Memory Bottleneck in Large Language Models | Generated by AI
Question: Why is memory (and unified memory) so critical for LLM training and inference?
Answer:
The fundamental reason is compute-to-memory bandwidth mismatch. Modern GPUs/accelerators have vastly more compute than memory bandwidth, so the bottleneck during LLM training/inference is almost always memory movement, not math.
The Core Problem
A GPU like RTX 4070 or MI300X can perform ~teraFLOPS of compute, but memory bandwidth is limited:
| Device | Peak Compute | Memory BW | Compute:BW Ratio |
|---|---|---|---|
| RTX 4070 | ~29 TF32-TFLOPS | 432 GB/s | ~67 |
| MI300X | ~360 TFLOPS (FP8) | 5.3 TB/s | ~68 |
To keep the GPU busy, you need to move data in and out of memory fast enough to feed the compute units.
If you have 67 bytes of data per FLOP, and compute takes 1 nanosecond per FLOP, you need 67 bytes * 1 ns = 67 ns of memory latency tolerance. GDDR6 can’t sustain that. HBM (High Bandwidth Memory) exists specifically to solve this: HBM3 on MI300X gives you 5.3 TB/s vs GDDR6’s ~400 GB/s—10x more bandwidth.
Training: Activation Memory Explodes
During forward pass, you must keep all intermediate activations in memory for the backward pass. For a transformer:
Activation memory = batch_size × seq_len × hidden_dim × num_layers × bytes_per_param
Example (13B model, bsz=1, seq=4096):
= 1 × 4096 × 5120 × 40 × 2 bytes (fp16)
≈ 1.6 GB just for activations, per layer
× 40 layers ≈ 64 GB
This is linear in sequence length. Longer context = more memory needed. This is why:
- Flash Attention minimizes this by fusing kernels (no intermediate storage)
- Gradient checkpointing trades compute for memory (recompute activations, don’t store them)

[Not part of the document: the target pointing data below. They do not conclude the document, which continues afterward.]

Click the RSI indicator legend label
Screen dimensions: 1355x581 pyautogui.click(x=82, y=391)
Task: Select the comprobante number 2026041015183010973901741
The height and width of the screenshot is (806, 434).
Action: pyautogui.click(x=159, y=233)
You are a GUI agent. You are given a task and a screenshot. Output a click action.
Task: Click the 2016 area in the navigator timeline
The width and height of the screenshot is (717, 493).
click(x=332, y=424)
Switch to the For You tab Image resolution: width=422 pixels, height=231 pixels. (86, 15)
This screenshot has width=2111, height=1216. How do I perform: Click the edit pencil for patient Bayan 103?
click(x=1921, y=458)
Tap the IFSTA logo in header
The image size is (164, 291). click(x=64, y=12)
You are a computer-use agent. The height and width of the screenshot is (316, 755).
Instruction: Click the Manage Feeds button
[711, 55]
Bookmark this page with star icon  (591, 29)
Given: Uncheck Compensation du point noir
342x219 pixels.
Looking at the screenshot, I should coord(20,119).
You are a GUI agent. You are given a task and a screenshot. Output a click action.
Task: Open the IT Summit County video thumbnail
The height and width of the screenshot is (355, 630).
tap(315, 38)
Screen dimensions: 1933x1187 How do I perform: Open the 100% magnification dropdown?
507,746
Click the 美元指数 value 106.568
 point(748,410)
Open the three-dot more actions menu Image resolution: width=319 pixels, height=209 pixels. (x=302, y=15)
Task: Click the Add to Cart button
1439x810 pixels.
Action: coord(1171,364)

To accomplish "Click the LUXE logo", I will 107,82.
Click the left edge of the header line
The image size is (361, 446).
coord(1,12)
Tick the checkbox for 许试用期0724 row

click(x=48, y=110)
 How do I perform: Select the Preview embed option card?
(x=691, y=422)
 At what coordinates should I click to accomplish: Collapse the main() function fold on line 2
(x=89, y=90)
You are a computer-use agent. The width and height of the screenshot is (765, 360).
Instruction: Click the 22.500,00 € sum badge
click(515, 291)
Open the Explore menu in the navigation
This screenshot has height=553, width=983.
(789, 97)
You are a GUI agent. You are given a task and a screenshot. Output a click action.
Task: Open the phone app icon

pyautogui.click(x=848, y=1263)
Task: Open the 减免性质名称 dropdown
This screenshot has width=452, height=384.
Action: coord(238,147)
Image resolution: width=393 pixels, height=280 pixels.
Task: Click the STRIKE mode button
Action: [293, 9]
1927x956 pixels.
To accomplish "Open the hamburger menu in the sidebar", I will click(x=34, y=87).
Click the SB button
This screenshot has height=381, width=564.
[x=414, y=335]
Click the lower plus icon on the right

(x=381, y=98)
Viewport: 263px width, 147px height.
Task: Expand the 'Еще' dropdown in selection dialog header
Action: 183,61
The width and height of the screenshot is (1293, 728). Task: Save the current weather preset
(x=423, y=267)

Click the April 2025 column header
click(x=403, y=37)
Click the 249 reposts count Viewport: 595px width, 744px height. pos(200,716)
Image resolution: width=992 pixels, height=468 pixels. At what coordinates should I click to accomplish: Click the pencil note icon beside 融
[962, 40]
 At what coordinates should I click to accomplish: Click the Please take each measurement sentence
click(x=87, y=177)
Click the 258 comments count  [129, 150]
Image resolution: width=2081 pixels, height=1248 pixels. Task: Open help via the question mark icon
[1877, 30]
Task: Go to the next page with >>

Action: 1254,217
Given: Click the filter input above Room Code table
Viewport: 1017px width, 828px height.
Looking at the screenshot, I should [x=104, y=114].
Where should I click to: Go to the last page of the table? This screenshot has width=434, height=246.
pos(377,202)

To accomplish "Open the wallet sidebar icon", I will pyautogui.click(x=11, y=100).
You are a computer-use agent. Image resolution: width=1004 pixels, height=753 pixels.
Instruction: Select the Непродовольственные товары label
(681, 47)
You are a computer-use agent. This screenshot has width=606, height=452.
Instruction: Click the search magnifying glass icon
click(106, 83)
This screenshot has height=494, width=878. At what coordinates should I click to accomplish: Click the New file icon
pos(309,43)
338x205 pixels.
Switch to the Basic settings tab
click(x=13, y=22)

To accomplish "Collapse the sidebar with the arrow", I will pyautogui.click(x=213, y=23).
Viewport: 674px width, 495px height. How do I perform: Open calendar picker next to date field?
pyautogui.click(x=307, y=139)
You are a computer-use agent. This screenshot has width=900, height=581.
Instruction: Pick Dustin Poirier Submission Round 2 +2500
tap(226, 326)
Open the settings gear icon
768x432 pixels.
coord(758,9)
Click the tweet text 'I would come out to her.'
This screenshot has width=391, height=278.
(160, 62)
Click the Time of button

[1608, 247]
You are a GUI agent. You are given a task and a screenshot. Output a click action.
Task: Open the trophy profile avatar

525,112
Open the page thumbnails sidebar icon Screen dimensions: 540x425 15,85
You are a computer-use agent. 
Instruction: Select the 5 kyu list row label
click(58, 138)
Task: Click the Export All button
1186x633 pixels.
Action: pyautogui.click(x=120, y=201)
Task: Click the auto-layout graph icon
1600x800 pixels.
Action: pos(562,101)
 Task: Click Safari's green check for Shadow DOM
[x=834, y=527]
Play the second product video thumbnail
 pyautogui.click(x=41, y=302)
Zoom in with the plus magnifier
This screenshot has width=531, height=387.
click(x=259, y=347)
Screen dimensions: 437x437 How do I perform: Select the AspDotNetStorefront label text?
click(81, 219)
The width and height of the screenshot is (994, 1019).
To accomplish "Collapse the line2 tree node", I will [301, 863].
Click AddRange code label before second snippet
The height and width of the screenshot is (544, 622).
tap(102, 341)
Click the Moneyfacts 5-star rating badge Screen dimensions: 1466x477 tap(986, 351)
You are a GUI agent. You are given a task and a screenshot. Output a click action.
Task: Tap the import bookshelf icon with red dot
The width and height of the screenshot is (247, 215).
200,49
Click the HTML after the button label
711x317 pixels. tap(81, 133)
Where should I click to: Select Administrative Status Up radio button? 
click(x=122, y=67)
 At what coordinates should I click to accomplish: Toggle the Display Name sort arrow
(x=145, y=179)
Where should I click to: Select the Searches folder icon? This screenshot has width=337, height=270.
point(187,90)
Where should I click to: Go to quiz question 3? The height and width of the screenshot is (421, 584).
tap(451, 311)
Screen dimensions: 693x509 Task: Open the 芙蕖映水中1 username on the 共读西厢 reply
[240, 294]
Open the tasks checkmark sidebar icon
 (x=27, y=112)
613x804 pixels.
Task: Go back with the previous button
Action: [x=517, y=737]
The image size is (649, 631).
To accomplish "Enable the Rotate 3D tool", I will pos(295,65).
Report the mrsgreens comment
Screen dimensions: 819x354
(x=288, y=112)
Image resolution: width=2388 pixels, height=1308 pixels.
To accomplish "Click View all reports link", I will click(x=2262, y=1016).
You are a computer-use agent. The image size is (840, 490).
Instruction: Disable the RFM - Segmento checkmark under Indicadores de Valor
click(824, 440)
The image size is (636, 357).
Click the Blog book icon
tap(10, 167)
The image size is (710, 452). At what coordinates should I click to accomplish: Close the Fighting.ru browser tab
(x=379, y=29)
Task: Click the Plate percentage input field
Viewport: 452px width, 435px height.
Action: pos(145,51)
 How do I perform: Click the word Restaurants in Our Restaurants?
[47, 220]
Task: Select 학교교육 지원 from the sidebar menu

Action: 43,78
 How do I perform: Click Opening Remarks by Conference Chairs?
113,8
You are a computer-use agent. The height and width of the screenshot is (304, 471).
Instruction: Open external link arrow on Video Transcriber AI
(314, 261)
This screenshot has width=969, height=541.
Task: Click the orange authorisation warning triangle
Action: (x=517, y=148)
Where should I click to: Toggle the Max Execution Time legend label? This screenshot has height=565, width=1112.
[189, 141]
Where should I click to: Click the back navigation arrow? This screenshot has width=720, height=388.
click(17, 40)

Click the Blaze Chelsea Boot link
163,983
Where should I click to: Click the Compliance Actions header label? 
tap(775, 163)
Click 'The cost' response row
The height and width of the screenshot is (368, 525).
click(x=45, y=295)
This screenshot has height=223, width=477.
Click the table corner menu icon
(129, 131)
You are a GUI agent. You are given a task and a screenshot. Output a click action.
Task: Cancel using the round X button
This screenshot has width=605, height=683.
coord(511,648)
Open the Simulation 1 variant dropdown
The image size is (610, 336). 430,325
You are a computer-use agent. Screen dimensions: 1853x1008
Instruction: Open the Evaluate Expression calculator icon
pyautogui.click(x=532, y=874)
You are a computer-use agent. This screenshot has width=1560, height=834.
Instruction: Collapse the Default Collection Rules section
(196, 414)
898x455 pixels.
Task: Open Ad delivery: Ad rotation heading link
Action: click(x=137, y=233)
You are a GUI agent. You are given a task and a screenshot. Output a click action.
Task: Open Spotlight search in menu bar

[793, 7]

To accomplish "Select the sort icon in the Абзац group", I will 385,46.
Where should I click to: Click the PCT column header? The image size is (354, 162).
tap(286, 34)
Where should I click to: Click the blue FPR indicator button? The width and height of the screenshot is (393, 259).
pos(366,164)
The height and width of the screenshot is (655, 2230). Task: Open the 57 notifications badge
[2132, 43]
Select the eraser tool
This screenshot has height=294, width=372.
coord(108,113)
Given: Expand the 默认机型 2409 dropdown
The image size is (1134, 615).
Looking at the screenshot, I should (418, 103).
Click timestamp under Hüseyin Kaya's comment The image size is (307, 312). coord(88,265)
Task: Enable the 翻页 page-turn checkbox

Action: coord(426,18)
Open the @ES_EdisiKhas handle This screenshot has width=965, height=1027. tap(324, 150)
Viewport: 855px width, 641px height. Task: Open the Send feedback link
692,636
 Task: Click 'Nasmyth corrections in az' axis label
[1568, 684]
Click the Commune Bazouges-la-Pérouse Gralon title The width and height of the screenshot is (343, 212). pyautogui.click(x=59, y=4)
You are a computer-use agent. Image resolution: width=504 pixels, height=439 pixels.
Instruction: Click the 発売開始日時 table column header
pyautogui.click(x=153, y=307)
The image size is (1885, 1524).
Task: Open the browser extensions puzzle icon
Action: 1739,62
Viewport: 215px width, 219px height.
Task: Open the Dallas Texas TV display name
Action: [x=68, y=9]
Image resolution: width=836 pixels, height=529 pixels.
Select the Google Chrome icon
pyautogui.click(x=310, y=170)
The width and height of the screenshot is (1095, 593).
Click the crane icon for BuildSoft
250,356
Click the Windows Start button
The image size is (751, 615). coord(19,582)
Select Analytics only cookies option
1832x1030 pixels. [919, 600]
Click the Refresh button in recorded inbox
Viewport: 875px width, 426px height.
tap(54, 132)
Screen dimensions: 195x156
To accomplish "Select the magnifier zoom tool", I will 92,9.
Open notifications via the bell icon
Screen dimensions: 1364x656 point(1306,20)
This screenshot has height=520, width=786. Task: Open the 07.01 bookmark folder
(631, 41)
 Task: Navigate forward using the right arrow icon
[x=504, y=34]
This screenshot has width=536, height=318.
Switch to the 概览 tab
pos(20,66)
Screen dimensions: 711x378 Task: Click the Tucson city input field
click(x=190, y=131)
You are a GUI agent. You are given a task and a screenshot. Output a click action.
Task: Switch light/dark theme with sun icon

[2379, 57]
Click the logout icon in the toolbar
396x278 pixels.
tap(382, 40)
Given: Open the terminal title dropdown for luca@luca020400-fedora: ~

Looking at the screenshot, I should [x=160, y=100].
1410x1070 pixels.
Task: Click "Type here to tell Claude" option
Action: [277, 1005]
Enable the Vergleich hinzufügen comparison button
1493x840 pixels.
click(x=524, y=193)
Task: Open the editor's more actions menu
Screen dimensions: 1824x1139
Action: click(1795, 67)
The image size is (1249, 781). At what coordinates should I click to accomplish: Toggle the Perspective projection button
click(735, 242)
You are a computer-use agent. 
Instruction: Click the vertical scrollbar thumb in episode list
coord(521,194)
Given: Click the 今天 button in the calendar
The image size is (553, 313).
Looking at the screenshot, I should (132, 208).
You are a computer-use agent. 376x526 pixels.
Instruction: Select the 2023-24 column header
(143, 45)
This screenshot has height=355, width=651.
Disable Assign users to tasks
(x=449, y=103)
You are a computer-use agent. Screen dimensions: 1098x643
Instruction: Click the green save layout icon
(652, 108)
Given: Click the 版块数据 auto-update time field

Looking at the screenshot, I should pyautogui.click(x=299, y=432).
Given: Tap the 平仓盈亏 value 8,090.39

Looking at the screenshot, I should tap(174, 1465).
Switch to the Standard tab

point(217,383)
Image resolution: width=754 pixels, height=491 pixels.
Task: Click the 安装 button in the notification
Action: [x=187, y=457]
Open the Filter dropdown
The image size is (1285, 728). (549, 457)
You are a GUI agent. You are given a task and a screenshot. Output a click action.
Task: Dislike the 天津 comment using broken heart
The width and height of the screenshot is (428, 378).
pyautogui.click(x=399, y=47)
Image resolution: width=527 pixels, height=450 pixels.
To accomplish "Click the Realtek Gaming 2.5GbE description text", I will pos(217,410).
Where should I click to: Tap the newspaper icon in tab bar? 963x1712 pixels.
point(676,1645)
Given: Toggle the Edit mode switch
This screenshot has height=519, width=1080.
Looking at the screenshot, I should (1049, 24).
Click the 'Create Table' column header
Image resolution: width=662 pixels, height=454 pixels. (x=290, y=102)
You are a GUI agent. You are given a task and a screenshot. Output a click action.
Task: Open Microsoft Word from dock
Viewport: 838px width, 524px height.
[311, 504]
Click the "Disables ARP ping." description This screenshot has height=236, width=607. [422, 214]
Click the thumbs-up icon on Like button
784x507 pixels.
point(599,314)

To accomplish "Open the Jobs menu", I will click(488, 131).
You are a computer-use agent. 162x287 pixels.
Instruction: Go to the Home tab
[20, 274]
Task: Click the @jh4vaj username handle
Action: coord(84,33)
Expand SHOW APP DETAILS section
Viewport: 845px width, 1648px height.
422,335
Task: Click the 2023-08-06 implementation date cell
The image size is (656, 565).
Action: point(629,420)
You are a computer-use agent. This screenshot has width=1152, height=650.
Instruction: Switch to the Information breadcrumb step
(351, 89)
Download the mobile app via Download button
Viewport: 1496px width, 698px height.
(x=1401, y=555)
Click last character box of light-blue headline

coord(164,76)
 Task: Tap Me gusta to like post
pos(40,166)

- You need HBM or large VRAM just to fit standard training
Inference: KV Cache Dominates
During inference, you cache key/value vectors to avoid recomputing attention:
KV cache size = batch_size × seq_len × hidden_dim × 2 × num_layers × bytes
For 13B model, bsz=32, seq=4096:
= 32 × 4096 × 5120 × 2 × 40 × 2 bytes (fp16)
≈ 52 GB
This scales quadratically with sequence length and batch size. If you want to serve 128 concurrent users with 8K context, you need massive memory. This is why:
- Quantization (int8/fp8) reduces KV cache size by 50-75%
- MQA (Multi-Query Attention) reduces KV cache by num_heads factor
- You’re memory-bound, not compute-bound, during inference
Why Unified Memory Matters
NVIDIA’s Unified Memory Architecture (UVA) allows CPU and GPU to access the same virtual address space, with automatic paging between them. This sounds great but has a critical flaw:
Paging is slow. If activations spill to system RAM, you’re moving data over PCIe (16 GB/s on PCIe 4.0) instead of HBM (5.3 TB/s). You lose 300x bandwidth.
However, unified memory is useful for:
- Grad accumulation workflows where you move data explicitly with fine control
- CPU-GPU heterogeneous compute (rare in LLM training)
- Dynamic memory management where you don’t know sizes ahead of time
For pure LLM training, you’re better off with explicit memory management (allocate on GPU, keep it there) than relying on unified memory’s automatic paging.
Practical For Your Situation
MI300X (192 GB HBM3): You can train larger models in full precision and fit larger batches because of the huge bandwidth and capacity. This is why it’s so strong for 760M GPT-2 training—you have headroom.
RTX 4070 (12 GB VRAM): You’re constrained. For serious work, you need:
- Mixed precision (fp16/tf32)
- Gradient checkpointing
- Smaller batch sizes or sequence lengths
- Quantization (QLoRA for fine-tuning)
Optimization priorities:
- Minimize data movement (fused kernels, Flash Attention)
- Use the fastest memory available (HBM > GDDR6 > system RAM)
- Right data types (fp8/int8 KV cache for inference, fp16 for training)
- Batch size tuning (maximize GPU utilization without exceeding memory)
The unified memory rabbit hole: modern inference engines (vLLM, TensorRT) manage this explicitly instead of relying on automatic paging—they know the memory access patterns and prefetch strategically.